═══ PROVIDED DATA ═══

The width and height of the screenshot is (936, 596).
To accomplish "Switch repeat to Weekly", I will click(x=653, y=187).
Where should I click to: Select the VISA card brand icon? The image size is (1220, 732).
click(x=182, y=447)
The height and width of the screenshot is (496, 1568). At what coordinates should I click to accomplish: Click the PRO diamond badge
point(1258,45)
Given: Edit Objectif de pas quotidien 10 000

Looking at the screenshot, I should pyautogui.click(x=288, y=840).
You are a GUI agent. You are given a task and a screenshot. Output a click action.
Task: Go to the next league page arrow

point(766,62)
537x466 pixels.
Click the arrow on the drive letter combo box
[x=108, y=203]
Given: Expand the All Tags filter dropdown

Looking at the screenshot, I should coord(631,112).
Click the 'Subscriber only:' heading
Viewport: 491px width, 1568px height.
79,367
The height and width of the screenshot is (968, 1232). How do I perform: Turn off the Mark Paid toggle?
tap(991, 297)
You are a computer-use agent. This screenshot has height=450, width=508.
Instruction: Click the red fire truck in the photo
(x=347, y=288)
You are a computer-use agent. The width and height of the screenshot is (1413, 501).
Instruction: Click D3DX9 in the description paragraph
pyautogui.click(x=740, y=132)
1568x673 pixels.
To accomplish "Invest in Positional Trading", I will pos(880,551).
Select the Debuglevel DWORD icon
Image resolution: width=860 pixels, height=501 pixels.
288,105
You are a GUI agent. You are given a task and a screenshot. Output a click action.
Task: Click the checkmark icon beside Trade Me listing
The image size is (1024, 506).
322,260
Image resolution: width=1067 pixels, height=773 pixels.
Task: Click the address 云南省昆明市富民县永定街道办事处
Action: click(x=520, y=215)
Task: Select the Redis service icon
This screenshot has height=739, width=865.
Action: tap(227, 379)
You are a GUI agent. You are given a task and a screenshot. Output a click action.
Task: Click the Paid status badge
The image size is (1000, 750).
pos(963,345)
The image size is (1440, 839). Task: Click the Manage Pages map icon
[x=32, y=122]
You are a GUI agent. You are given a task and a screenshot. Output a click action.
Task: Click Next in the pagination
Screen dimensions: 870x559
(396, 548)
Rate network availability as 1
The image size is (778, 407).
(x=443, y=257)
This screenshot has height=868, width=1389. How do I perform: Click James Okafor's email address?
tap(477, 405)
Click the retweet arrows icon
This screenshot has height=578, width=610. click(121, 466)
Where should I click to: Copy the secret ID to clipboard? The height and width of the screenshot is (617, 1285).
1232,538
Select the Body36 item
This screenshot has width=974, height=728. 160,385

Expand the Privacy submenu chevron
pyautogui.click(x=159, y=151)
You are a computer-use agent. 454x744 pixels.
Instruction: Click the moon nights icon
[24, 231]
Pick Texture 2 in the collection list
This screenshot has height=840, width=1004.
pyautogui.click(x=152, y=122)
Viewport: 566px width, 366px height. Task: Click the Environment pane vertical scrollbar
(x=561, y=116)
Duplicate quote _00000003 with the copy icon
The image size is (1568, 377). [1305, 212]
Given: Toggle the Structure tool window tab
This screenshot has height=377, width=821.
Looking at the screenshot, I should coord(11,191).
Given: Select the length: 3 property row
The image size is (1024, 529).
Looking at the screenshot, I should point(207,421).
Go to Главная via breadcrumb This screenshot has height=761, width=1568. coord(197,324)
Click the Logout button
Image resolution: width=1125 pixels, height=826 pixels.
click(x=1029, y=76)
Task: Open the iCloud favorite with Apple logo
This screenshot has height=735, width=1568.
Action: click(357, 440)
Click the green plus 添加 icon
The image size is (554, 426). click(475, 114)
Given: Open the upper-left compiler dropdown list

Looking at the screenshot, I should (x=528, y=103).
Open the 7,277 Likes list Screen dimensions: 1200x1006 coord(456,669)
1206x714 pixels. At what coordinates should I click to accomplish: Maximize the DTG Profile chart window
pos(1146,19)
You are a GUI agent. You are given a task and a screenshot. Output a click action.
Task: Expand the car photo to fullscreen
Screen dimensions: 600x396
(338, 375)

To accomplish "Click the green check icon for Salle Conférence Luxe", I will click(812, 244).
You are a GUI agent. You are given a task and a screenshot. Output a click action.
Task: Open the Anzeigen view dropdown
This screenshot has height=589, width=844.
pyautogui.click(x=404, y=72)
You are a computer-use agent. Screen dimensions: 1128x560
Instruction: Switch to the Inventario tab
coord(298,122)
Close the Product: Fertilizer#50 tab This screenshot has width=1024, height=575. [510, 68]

═══

Reading through the preceding records, tally each line that holds the word "computer" and give the tally by itself.

4